The motion passed 7-1. Owenby said commissioners could meet with him individually to discuss how and where the lines could be redrawn. The state recommends redrawing the lines following a street, according to Owenby. Meeting with the GIS director will allow commissioners to focus on their district before bringing ideas to the committee.
Yarber had made a motion that “ ... we leave the 3rd District alone, we allow the 5th and the 6th to make their almost equal (trade). The 6th has to give up 450-something and the 5th needs 490, so it would be an almost even swap ... (then) we move the 400 from the 4th into the 2nd.”
The motion also said populations would be shifted from the 1st and 2nd Districts to give the 7th District the needed population.

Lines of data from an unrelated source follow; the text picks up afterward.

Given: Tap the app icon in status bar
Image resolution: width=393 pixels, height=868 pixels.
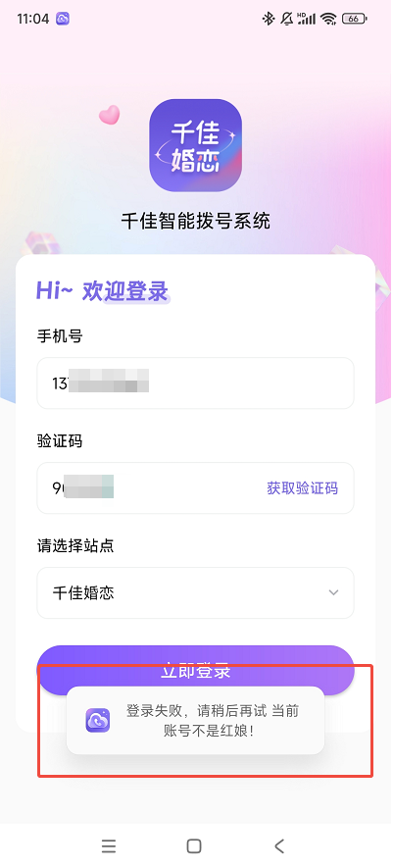Looking at the screenshot, I should point(63,19).
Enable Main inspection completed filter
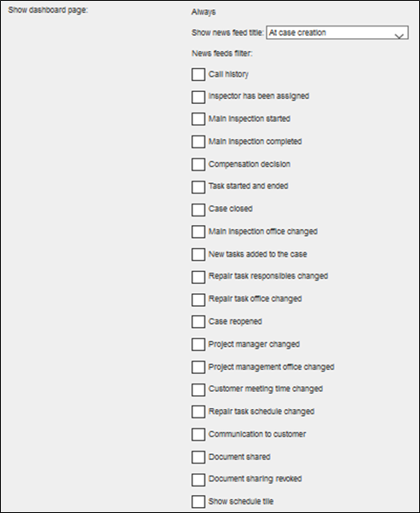This screenshot has width=420, height=513. click(x=198, y=142)
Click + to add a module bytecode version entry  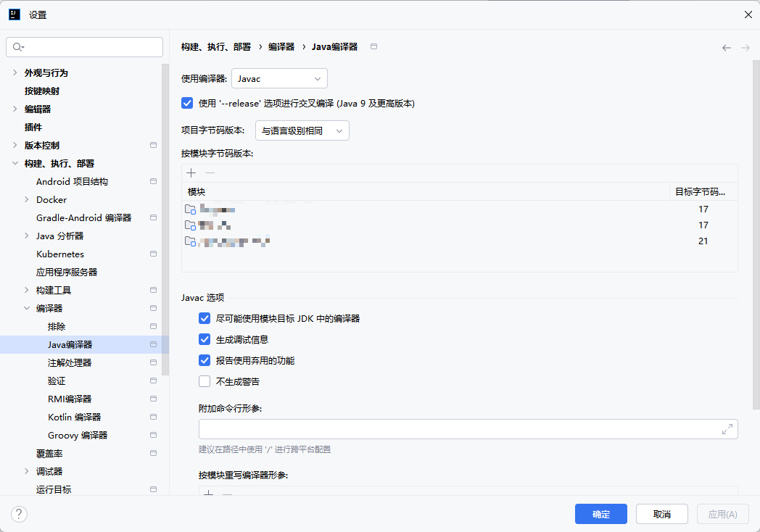tap(191, 173)
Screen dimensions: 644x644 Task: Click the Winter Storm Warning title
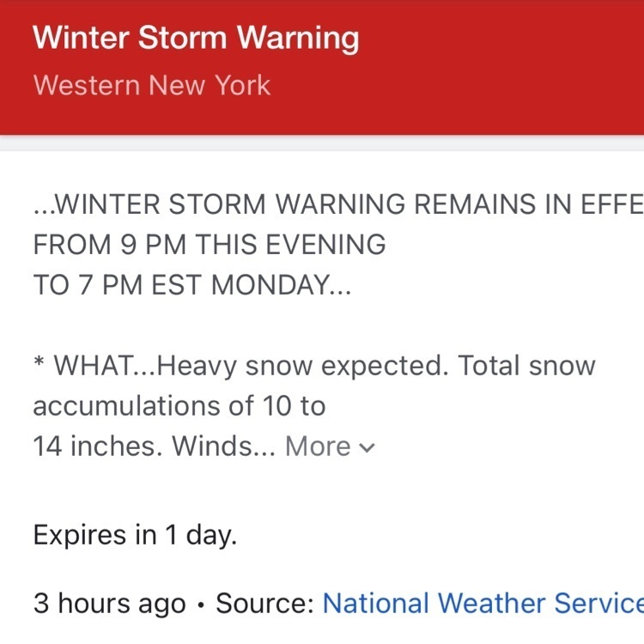click(x=196, y=39)
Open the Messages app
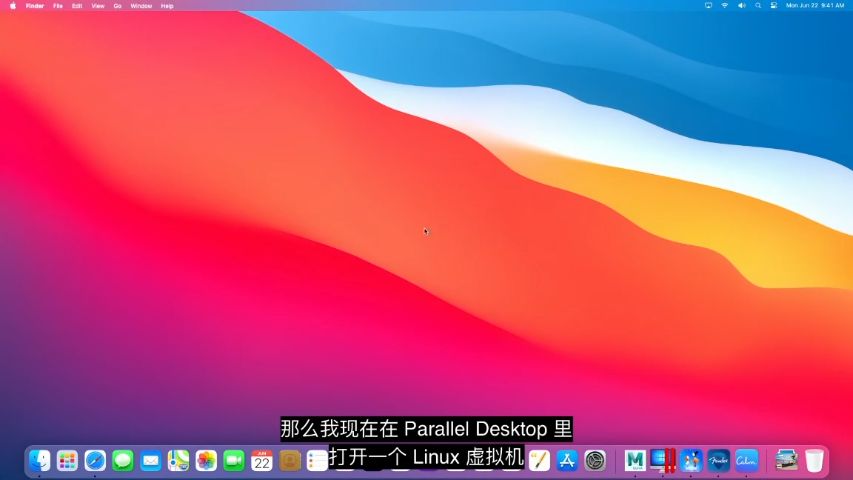The image size is (853, 480). tap(123, 460)
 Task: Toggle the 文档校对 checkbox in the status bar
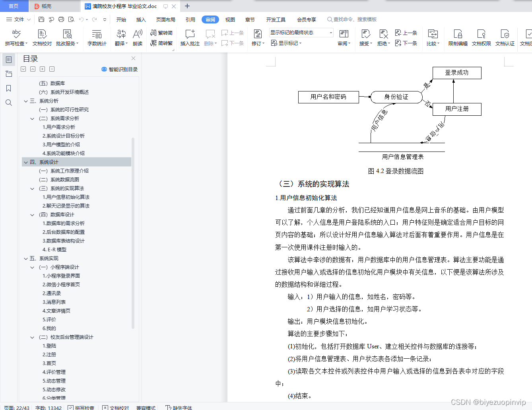pyautogui.click(x=106, y=408)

One way to do this might be to shift some from the 2nd to the 1st and then shift others to the 7th District, according to Yarber.
“That being done you have four districts basically taken out,” Yarber said.
Guidelines and requirements for redistricting are handed down to counties from the state. At a previous meeting, Owenby said the perfect scenario would be 13,148 people per district. State law does allow for deviation from this number. As a county, there can be a 10 percent difference between the optimum population per district and the actual population per district. Bradley County currently has 13 percent deviation. This number is reached by combining all the positive and negative percentages of deviation per district.
According to information previously presented to the Commission, the 7th District is the furthest from the optimal population. Many districts have more than the needed population, while the 5th and the 7th District are below that number.
During the discussion, committee chairman and 1st District Commissioner Ed Elkins presented the number of people who would need to be shifted for getting each district to the optimal population.
“What you want to do with this is affect as few districts as possible,” Yarber said.
Fourth District Commissioner J. Adam Lowe said he had been contacted by individuals on the border of his district saying they do not want to be shifted to another district.
The redistricting committee will meet again after the Sept. 19 meeting of the Bradley County Commission. The redistricting committee is made up of one commissioner from each district. New lines must be determined by Jan. 1. State law requires that redistricting be completed every 10 years.